Kondzio.. ja mam glinę... dla rozluźnienia kupuję piasek, mieszam piasek z gliną i srrrruuuu do dołka.. nic nie przycinam... bo nie wiedziałam jak sadzić.. wiec zrobiłam tak jak piszę i rosna wszystkie bez wyjątku.. Acha kupiłam worek ziemi do róż.. i też to dodałam do ostatnich.. ale było tego 1/5 na dołek.. albo i mniej..
Wyczytałam że róże lubią glinę, wiec je zaczęłam sadzić bo mi kwitną.. z jednej sadzonki (golasa) posadzonego wiosną 2012.. w 2013 mam coś takiego... to Róża Mrs John Laing (wysokosć 2,0m)
Po dzisiejszym obchodzie
Fiołeczki
I krokusiki
Pojedyncze sztuki takie mi się trafiły
Na przyszły rok muszę więcej sobie kupić, jak tych co na ostatniej fotce
Przeklejam z wcześniejszych stron wątku plany dotyczące rabaty koło tarasu
agniecha973 napisał(a)
Magnolio, jeśli jeszcze jesteś to powiedz czy idę w dobrą stronę
Mam zamiar zrobić rewolucję na tym półkolu przy tarasie, tam gdzie obiedki, kosodrzewina...

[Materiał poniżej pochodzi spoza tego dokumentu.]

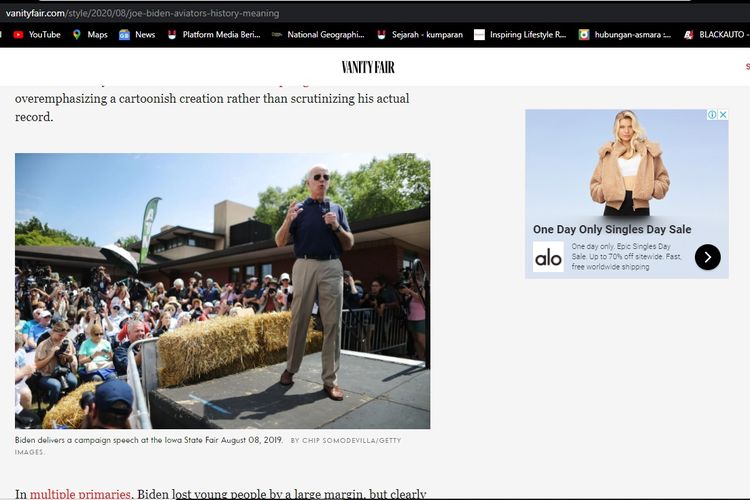This screenshot has height=500, width=750.
Task: Click the Biden Iowa State Fair photo
Action: [222, 290]
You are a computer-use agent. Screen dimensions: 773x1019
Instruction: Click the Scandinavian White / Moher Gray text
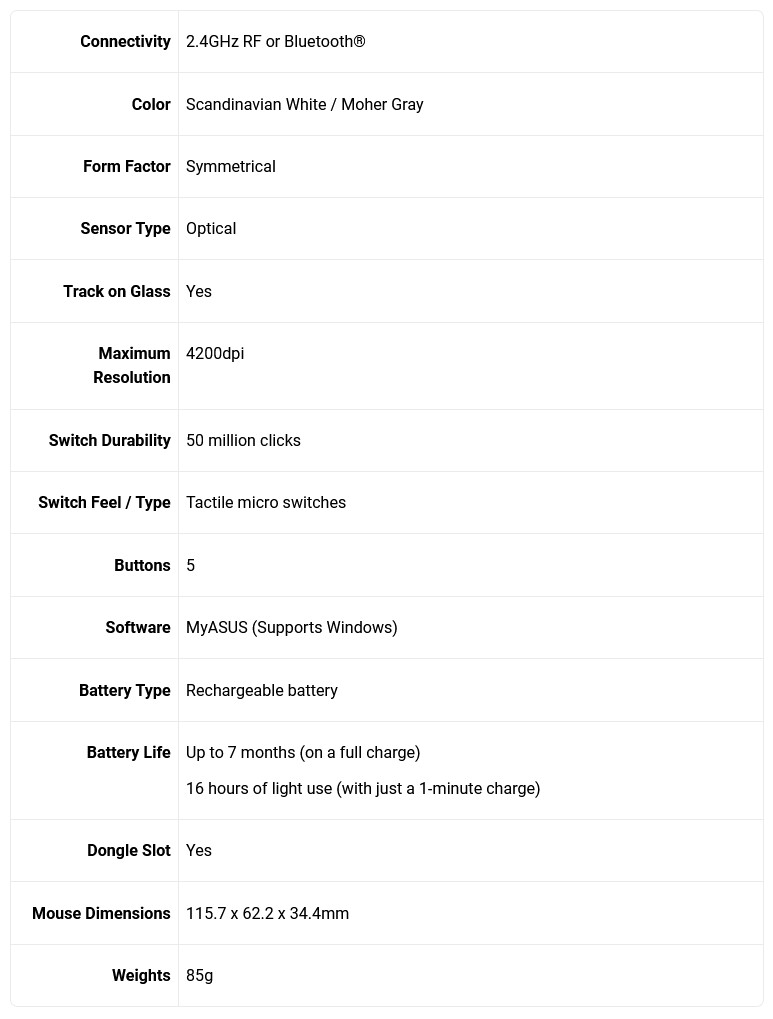304,104
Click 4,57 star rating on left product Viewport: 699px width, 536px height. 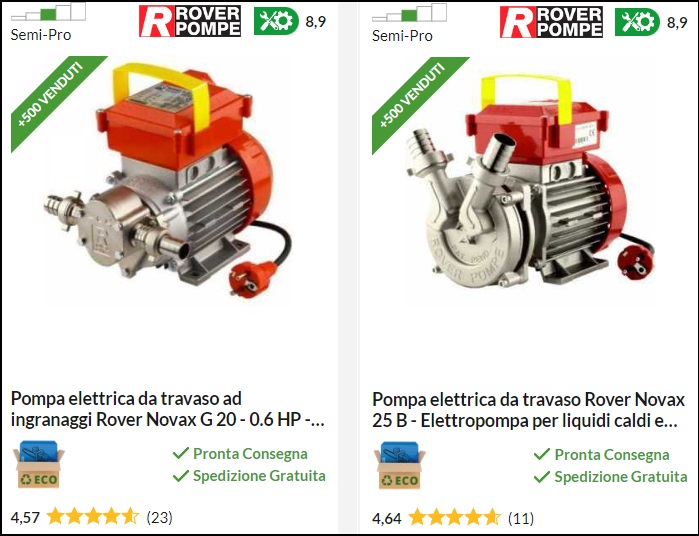[x=75, y=517]
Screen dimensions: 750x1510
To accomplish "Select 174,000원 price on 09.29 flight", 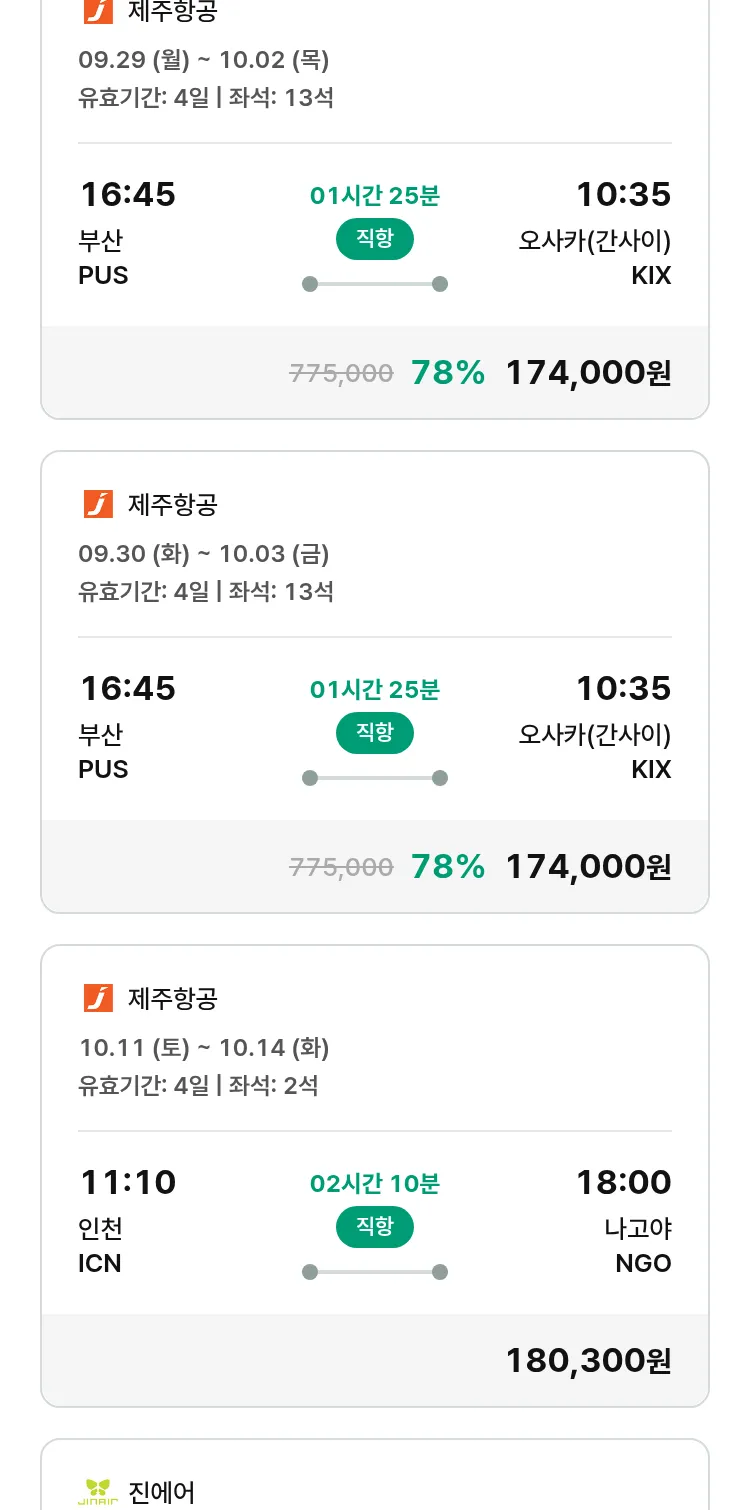I will 588,372.
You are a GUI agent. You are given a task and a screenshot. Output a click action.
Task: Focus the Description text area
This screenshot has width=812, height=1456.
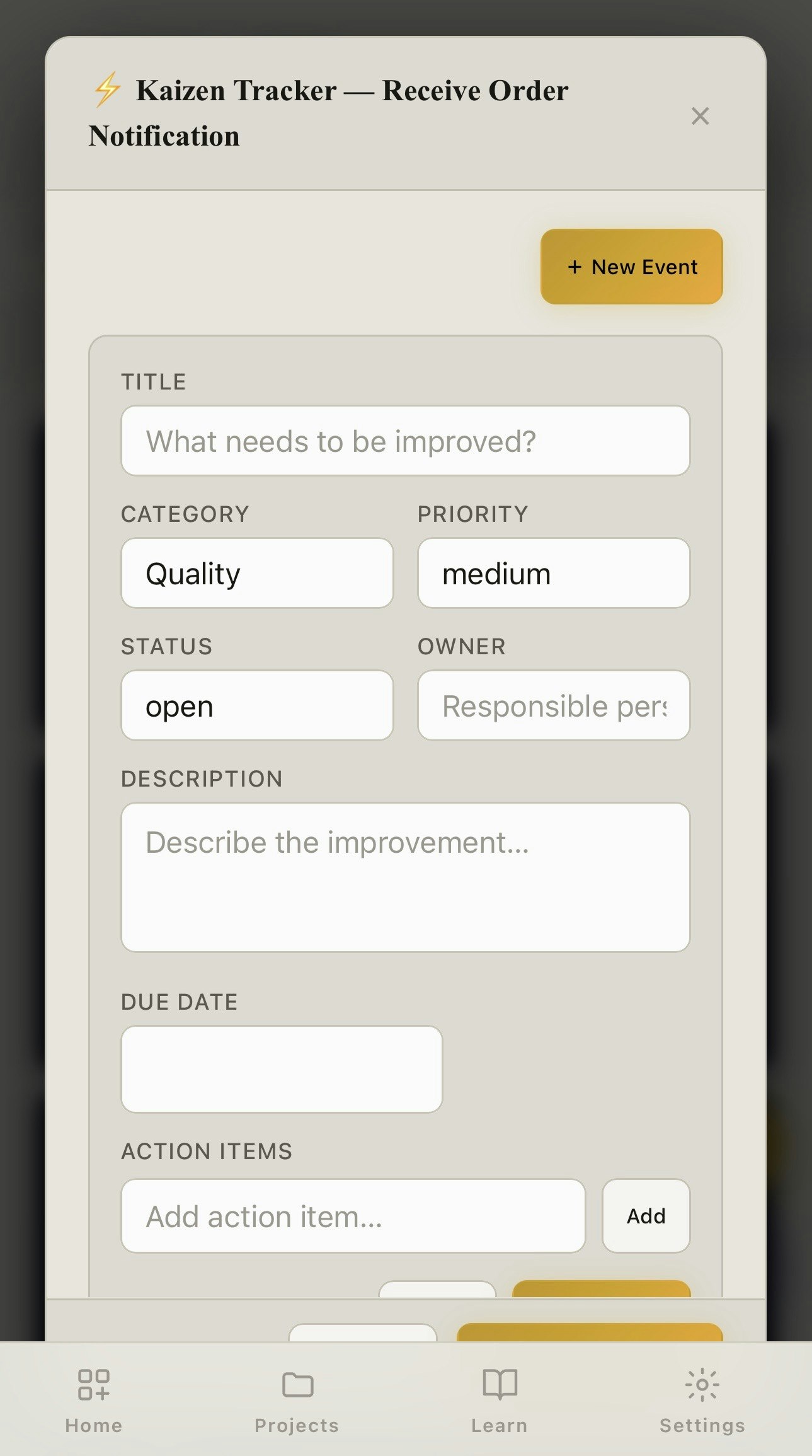(405, 877)
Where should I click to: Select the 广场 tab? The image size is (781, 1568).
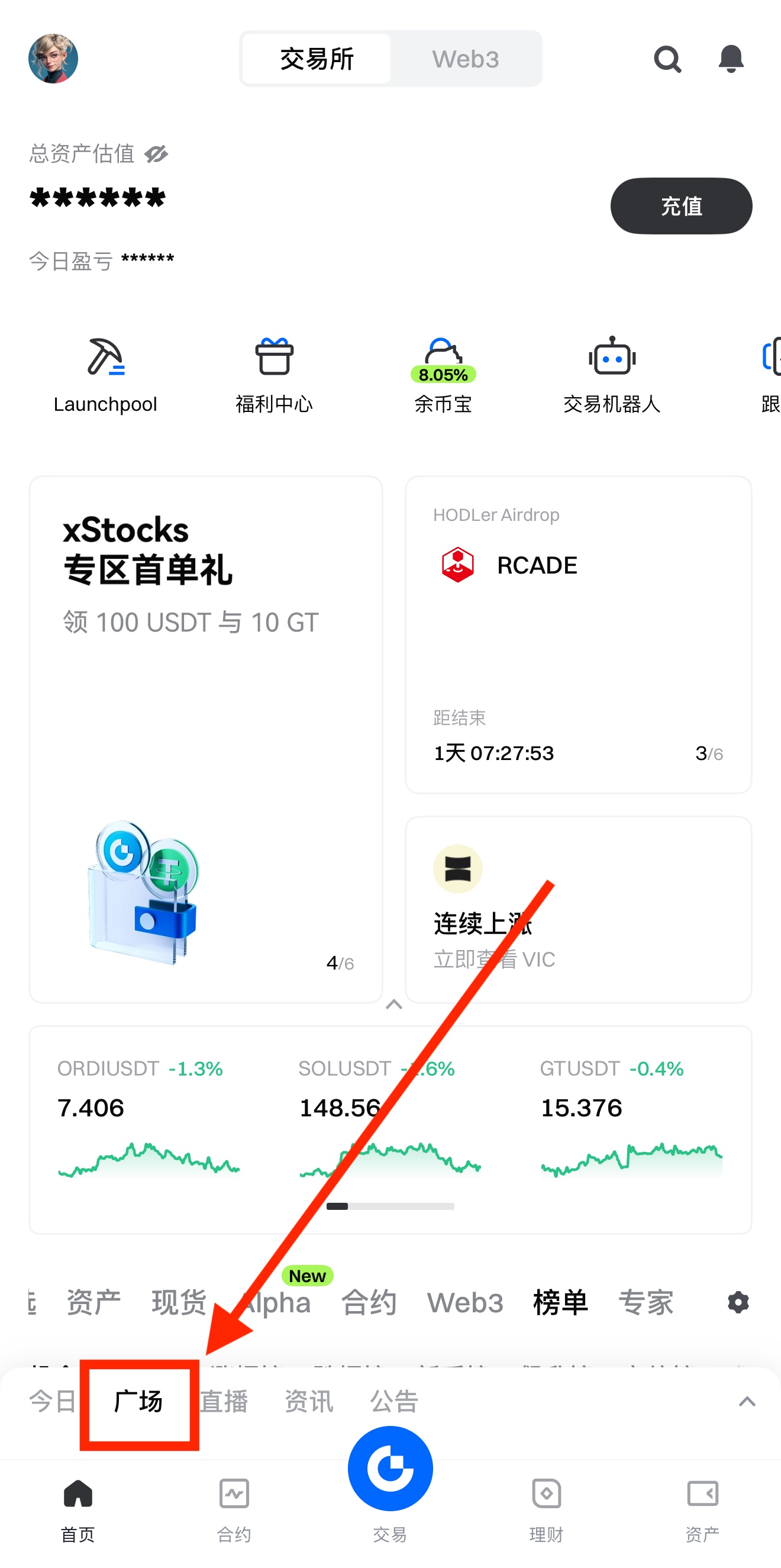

Natchnęło mnie to zdjęcie u Kwiatka Holandii - trzecie od dołu tu https://www.ogrodowisko.pl/watek/1546-ogrod-z-perspektywa-na-przyszlosc?page=286
Denerwuje mnie ten misz masz i chciałam zostawić tam:
- kosówki - rozstrzelić po rabacie, ale jeszcze nie wiem jak, pojedynczo, dwójkami, trójkami?
- lawendę
- różowe róże, ale nie umiem zdecydować się na jedną czy dwie odm.
- Amazon Mist - to inspiracja z tego zdjęcia
- szalwie od Finki
Nie za duzo? Nie wiem co począć z sasankami, floksami szydlastymi, powojnikiem Arabella, przetacznkiami niskimi różowymi, goxdzikami niskimi różowymi. Czy to wszystko zabrać, a dosadzic multum cebulowych (czosnki tam mam i narcyzy), żeby wiosną było ładnie?
Magnolia napisał(a)
Pomysł dobry.
Róze jakiej wysokości?- trzeba to ułożyć pamiętając ze w przyszłości kasówkabędzie wyższa niż lawenda, więc trzeba z kosówki zrobic plamy i z lawendy też. Szałwia i Carex niech będą wypełnieniem pomiędzy.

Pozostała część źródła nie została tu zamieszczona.